The voice of recognition, that is what the writer creates while looking within this way, generously sharing the hard-won moment of discovery with us. Arriving at the funeral of a much-loved student from her past, L.C. Killingsworth hides the anger and sadness of her life behind a guarded persona. When asked what she has been up to by a former colleague before the service begins, she wonders what to say. “Most of my last decade has been spent expelling bodily fluids—vomit, milk, blood, my eternal soul—into a variety of receptacles, including human ones. Should I tell her about that?” Instead she says she has been doing nothing, “just, you know, working. Remotely.” When the service begins, though, emotion overwhelms her and she realizes in an epiphany that what she is feeling is what she has been missing. She recognizes it instantly, “the way a starving person knows the smell of food,” and suddenly understands why she has been furious and lost. As she and everyone else in the room focus together on the young person who has died, “all feeling the shape of the same hole in the world,” she experiences “the precise opposite of loneliness,” an emotion that “cracks her open.” Any embarrassment about crying uncontrollably in public is replaced with joy. “Joy that we are crying together, about the same thing.” It is a privilege as a reader to listen in as a voice makes such a discovery.

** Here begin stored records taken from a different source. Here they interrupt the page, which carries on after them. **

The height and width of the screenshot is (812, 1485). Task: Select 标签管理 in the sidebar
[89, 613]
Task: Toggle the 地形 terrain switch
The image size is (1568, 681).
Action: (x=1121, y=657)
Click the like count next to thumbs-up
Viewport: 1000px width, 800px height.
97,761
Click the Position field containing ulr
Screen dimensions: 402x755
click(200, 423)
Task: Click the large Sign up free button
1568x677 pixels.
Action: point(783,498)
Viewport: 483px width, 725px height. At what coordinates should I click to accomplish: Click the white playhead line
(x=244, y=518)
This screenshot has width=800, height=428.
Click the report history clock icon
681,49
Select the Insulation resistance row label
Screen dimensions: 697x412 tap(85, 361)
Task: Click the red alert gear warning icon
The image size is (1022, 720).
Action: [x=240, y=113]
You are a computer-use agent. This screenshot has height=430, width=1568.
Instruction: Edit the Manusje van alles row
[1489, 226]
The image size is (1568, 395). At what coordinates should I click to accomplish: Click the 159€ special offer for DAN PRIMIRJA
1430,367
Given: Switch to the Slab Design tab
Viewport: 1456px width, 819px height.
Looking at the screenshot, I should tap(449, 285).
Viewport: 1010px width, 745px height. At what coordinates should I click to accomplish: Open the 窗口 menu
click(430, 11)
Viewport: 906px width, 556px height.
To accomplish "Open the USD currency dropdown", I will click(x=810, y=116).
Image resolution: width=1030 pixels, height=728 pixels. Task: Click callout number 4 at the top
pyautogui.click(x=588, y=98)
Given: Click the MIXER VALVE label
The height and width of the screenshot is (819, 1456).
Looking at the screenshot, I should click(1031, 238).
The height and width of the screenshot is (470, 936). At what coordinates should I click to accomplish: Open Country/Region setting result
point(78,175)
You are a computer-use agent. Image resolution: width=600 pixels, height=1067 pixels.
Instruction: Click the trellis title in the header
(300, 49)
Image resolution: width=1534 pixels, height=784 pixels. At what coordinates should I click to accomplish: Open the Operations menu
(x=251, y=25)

Magazines like River Teeth protect and promote these myriad voices giving us “the precise opposite of loneliness” twice a year in an increasingly lonely world, but I fear for such voices in the future. They do not do well in authoritarian societies run on fear like the one we are hurtling toward. In an interview of a Russian editor in exile, I recently read that Vladimir Putin, after shutting down the major news sources, started threatening the small, literary magazines in his country, a somber warning. At a protest near my hometown people declined to be photographed with their signs—with their own hand-printed words—for fear of losing their jobs. And who knows what AI will do to the distinctively human voice once it starts writing our books and ferreting out the authors and publishers of words we are no longer allowed to write? Worry about voice takes me back to William Stafford, who spent nearly every morning of his adult life listening to his. In the poem “A Ritual to Read to Each Other,” he makes an “appeal to a voice, to something shadowy, a remote region in all who talk” that keeps “the parade of our mutual life” from getting lost in the dark. He urged “that awake people be awake” to this voice emanating from some place far off inside themselves “because the darkness around us is deep.”